____ Listed records
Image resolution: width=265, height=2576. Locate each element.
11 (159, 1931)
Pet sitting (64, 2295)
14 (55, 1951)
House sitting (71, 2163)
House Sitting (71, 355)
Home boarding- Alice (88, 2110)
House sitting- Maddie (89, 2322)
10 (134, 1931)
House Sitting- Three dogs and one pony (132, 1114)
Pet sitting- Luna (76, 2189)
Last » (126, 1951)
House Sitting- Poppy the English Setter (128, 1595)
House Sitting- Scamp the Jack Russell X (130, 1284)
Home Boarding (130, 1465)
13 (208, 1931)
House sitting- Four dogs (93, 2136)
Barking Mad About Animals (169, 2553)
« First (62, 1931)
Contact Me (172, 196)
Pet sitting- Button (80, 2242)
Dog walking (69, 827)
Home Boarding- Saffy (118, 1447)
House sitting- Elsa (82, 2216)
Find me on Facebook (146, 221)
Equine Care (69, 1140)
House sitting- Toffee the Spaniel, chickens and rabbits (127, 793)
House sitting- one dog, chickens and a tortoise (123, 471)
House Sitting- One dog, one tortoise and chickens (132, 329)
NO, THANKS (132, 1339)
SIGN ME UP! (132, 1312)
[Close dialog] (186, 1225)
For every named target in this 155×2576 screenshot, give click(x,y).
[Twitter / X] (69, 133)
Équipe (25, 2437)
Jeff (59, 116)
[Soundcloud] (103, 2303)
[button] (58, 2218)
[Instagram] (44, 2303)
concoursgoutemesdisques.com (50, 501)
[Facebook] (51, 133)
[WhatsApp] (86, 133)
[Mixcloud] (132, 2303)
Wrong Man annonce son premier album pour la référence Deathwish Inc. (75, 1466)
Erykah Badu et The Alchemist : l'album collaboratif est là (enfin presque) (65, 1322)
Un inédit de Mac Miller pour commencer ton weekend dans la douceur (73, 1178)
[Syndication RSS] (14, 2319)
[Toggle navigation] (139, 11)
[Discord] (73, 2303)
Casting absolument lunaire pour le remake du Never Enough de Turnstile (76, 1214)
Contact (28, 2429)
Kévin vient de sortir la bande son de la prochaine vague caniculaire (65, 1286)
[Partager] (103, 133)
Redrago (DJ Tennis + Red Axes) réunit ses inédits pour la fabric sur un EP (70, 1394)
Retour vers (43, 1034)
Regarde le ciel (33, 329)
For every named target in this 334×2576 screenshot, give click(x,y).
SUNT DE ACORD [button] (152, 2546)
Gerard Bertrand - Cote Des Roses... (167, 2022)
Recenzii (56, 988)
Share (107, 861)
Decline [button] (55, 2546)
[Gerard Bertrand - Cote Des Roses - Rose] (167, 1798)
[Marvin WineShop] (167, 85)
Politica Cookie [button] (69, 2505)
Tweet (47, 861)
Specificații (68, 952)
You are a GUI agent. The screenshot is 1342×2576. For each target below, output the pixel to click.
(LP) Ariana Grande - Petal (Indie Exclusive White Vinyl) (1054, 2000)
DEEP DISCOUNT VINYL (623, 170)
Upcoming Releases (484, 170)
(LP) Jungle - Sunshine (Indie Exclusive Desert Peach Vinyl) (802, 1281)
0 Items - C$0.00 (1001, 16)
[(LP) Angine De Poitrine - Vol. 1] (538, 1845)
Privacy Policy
________
## Task goal:
Please copy the lines above from the line with "House Sitting- Scamp" up to and including the line with "Equine Care (69, 1140)", exactly as written and with nothing else.

## Expected answer:
House Sitting- Scamp the Jack Russell X (130, 1284)
Home Boarding (130, 1465)
13 (208, 1931)
House sitting- Four dogs (93, 2136)
Barking Mad About Animals (169, 2553)
« First (62, 1931)
Contact Me (172, 196)
Pet sitting- Button (80, 2242)
Dog walking (69, 827)
Home Boarding- Saffy (118, 1447)
House sitting- Elsa (82, 2216)
Find me on Facebook (146, 221)
Equine Care (69, 1140)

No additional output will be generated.